- Poster with cancelled release date
- Directed by: Praveen S. Vijaay
- Written by: Praveen S. Vijaay
- Produced by: Vedikkaranpatti S. Sakthivel; Vinoth CJ (co-producer); S. Vaishnavi Vivekchandar (co-producer);
- Starring: Keerthy Suresh; Mysskin; Charukesh M;
- Cinematography: Arul Vincent
- Edited by: Prasanna GK
- Music by: Sam C. S.
- Production companies: Drumsticks Productions; Zee Studios;
- Distributed by: Zee Studios
- Country: India
- Language: Tamil

= Sathyavan Savithiri =

Sathyavan Savithiri is an upcoming Indian Tamil-language legal drama film written and directed by Praveen S. Vijaay in his directorial debut. The film stars Keerthy Suresh and Mysskin in the lead roles, alongside Charukesh M, Bala Saravanan, Shilpa Manjunath, Madhusudhanan, R. Sundarrajan, Brigida, Maala Parvathi and A. Venkatesh in supporting roles. It is produced by Vedikkaranpatti S. Sakthivel under the banner of Drumsticks Productions, with Vinoth CJ and S. Vaishnavi Vivekchandar as co-producers, and presented by Zee Studios. The film, which was scheduled to release theatrically worldwide on 24 July 2026, has since been delayed.

== Premise ==
Savithiri, a spirited young lawyer, becomes entangled in a case involving her husband. While she fights for justice, her senior advocate holds the letter of the law above all else and chooses to defend the wrong side, forcing Savithiri to square up against her own mentor in court.

== Cast ==
- Keerthy Suresh as Lawyer Savithiri
- Mysskin as Savithiri's senior advocate
- Charukesh M as Sathyavan, Savithiri's husband
- Bala Saravanan
- Shilpa Manjunath
- Deepa Shankar
- Madhusudhanan
- R. Sundarrajan
- Javed Khan King
- Maala Parvathi
- A. Venkatesh

== Production ==
The film marks the directorial debut of Praveen S. Vijaay, who described the story as one built on the difference between justice and law, following a wife and lawyer who gets involved in her husband's case. It is produced by Vedikkaranpatti S. Sakthivel under Drumsticks Productions and presented by Zee Studios, with Vinoth CJ and S. Vaishnavi Vivekchandar serving as co-producers.

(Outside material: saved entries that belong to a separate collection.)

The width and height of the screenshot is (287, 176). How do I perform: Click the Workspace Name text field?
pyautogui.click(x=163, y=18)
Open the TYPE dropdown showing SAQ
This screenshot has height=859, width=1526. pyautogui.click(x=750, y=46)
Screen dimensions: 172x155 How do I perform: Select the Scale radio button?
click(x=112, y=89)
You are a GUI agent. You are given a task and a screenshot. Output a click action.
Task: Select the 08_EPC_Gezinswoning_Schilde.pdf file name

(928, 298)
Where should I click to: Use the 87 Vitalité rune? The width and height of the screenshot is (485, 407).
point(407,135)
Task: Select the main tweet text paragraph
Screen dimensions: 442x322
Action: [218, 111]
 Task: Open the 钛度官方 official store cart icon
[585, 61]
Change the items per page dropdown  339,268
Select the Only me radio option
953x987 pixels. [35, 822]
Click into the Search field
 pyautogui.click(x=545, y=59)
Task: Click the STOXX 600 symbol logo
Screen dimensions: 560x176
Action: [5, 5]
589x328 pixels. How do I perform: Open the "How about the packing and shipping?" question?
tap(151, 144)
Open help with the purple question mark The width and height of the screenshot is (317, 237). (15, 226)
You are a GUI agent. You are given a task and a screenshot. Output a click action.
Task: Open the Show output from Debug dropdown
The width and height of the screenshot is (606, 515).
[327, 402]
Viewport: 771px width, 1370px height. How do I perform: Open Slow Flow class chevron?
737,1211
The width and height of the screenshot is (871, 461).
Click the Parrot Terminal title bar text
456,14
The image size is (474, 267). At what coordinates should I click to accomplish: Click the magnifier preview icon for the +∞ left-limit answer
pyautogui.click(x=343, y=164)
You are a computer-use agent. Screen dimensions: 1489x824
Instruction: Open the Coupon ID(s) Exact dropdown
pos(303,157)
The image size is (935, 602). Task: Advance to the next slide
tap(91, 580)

The technical crew includes cinematographer Arul Vincent, editor G. K. Prasanna and composer Sam C. S. Principal photography was completed by mid-2026, with post-production underway at the time of the release date announcement.

== Music ==
The music and background score are composed by Sam C. S.

== Release ==
Sathyavan Savithiri was scheduled to release theatrically worldwide on 24 July 2026, but after Jana Nayagan secured a release for 23 July, it was reported that Sathyavan Savithiri would be postponed to avoid a box office clash.